Effects of the mitoxantrone thermosensitive liposome nanodelivery system on prostate cancer in vivo and in vitro.

This study aimed to prepare mitoxantrone thermosensitive liposome (MTX-TSL) to enhance the targeting capability of liposomes and thus improve the therapeutic effect of the drug on prostate cancer. MTX-TSL were prepared using the thin-film hydration method. A single-factor experiment was conducted to optimize the formulation process, and the liposome quality was assessed alongside short-term stability testing.
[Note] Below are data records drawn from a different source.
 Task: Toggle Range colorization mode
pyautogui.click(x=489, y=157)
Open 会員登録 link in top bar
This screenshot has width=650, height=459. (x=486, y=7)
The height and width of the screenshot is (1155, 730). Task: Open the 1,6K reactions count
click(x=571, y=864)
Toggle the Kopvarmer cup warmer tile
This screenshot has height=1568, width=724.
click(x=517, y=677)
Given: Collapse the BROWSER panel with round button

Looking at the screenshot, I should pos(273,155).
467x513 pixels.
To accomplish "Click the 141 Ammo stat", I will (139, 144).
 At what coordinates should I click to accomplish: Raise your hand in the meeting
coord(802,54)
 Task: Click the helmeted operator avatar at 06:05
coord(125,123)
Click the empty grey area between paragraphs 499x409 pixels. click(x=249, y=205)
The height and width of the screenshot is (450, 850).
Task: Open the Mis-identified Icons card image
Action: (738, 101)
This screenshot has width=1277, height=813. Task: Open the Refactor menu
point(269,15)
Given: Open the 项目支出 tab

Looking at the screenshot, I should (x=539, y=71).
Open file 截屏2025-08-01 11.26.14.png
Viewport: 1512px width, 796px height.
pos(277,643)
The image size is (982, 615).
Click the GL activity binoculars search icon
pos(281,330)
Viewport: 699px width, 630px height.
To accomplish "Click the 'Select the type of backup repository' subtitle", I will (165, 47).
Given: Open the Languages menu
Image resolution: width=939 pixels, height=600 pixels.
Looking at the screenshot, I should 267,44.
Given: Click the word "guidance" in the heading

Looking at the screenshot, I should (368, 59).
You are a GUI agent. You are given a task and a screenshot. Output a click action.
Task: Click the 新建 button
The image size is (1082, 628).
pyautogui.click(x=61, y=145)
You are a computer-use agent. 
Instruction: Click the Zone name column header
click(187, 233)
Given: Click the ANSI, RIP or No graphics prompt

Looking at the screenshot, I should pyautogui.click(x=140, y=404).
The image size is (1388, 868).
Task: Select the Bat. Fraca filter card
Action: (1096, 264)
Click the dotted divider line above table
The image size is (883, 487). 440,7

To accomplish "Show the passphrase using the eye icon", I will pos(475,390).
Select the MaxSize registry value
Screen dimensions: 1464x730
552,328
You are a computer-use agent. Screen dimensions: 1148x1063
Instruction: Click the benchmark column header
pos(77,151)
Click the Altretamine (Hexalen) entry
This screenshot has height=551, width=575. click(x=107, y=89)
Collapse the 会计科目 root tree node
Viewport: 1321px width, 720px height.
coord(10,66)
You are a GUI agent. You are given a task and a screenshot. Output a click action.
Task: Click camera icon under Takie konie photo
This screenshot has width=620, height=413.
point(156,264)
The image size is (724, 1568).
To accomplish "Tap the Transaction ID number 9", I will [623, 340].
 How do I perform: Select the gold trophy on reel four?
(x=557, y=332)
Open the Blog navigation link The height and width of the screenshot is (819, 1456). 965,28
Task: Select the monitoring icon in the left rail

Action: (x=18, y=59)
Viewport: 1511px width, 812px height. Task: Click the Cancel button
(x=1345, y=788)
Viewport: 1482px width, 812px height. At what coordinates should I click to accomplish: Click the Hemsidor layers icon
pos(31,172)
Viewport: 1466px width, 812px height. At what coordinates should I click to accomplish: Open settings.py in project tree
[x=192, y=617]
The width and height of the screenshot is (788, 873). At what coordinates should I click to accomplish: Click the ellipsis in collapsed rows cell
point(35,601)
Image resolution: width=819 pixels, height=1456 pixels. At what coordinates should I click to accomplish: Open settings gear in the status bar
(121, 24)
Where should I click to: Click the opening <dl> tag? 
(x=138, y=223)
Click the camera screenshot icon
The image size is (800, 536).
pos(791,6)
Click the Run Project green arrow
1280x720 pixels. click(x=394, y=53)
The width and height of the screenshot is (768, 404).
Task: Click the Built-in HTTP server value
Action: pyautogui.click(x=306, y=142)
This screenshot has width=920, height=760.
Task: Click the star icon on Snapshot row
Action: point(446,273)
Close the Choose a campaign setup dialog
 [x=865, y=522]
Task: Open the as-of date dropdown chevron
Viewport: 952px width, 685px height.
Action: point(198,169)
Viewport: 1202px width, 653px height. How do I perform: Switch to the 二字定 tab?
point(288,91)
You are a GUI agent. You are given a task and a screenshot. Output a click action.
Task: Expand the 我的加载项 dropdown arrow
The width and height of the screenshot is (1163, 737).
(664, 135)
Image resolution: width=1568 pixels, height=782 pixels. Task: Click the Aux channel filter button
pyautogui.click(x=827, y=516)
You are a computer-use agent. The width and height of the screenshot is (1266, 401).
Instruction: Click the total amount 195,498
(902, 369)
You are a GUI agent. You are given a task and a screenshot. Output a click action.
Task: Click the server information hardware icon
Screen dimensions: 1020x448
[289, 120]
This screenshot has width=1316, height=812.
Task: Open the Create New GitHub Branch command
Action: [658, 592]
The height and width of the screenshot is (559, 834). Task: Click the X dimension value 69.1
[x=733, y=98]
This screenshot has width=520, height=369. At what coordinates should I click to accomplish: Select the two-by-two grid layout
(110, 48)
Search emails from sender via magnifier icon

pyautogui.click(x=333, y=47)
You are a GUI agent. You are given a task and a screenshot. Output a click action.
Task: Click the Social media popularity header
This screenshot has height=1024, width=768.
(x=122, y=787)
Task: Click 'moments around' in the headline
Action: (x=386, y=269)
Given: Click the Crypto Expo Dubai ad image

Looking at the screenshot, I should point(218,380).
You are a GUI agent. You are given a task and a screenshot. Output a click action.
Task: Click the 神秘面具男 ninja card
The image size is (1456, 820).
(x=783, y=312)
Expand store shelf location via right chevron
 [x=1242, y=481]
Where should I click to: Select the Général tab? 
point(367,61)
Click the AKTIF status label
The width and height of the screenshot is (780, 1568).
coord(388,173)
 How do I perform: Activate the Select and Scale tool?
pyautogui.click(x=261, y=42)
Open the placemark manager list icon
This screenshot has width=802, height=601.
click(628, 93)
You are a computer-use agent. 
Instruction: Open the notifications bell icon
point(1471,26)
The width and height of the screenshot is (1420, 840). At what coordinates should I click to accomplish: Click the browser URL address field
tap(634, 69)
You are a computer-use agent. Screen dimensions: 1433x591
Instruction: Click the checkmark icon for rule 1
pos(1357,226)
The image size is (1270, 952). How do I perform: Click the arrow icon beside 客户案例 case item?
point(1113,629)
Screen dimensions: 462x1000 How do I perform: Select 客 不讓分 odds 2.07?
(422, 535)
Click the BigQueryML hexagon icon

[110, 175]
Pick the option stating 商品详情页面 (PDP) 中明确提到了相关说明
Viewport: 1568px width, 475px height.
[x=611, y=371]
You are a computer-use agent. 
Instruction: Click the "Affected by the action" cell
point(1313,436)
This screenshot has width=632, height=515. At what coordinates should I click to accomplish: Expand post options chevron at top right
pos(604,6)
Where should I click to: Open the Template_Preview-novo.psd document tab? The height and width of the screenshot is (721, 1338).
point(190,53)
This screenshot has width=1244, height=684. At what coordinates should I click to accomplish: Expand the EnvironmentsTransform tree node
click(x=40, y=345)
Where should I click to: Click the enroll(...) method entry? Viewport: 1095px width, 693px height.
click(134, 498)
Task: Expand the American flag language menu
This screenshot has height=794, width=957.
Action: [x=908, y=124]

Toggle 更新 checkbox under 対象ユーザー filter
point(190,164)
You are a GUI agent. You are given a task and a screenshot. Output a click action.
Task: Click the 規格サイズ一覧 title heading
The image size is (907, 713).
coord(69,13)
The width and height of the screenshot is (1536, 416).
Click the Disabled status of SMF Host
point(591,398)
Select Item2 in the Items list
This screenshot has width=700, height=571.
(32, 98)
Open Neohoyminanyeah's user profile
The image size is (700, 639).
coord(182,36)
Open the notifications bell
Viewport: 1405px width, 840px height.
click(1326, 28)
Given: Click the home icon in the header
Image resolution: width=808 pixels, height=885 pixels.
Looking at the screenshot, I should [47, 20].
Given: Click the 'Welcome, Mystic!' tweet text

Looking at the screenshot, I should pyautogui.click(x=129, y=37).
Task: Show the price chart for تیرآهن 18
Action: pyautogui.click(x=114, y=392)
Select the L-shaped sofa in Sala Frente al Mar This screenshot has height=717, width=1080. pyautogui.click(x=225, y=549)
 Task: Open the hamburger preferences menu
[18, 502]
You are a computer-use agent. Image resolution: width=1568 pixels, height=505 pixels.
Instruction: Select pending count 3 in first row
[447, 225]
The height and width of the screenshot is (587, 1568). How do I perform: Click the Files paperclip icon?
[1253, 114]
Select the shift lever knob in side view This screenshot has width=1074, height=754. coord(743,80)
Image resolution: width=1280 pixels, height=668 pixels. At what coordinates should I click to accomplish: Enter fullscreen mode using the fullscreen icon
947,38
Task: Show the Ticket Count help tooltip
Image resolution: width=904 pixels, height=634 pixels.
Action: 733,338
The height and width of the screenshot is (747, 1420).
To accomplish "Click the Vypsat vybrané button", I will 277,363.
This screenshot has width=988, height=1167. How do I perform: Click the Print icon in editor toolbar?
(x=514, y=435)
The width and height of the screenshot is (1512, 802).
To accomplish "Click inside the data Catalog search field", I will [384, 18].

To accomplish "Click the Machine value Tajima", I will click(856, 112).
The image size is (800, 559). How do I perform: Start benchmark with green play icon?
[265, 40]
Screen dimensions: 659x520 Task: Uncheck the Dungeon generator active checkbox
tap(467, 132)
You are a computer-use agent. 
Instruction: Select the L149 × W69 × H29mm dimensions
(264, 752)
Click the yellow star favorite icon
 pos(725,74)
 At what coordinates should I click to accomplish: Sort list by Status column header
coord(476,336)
The in vitro efficacy of MTX-TSL was evaluated using RM-1 prostate cancer cell inhibition assays. In vivo experiments were conducted on BDF1 mice inoculated with RM-1 cells to assess the tissue distribution and anticancer activity of MTX-TSL. Quality assessments of MTX-TSL revealed a pH of 6.53 ± 0.02, osmotic pressure of 309 ± 3 mOsmol/Kg, particle size of 100.10 ± 1.50 nm, and encapsulation efficiency of 98.41% ± 0.23%. Stability tests showed no major quality changes for liposome suspensions stored at 2-8 °C for 2 months. In vitro release studies showed that MTX-TSL exhibited good thermosensitive properties. Experiments performed on BDF1 mice indicated that initiating hyperthermia before drug administration was beneficial for drug accumulation in tumor tissue and that MTX-TSL outperformed free drugs in suppressing tumor growth when combined with appropriate hyperthermia. MTX-TSL can effectively inhibit tumor growth while increasing the drug's therapeutic index.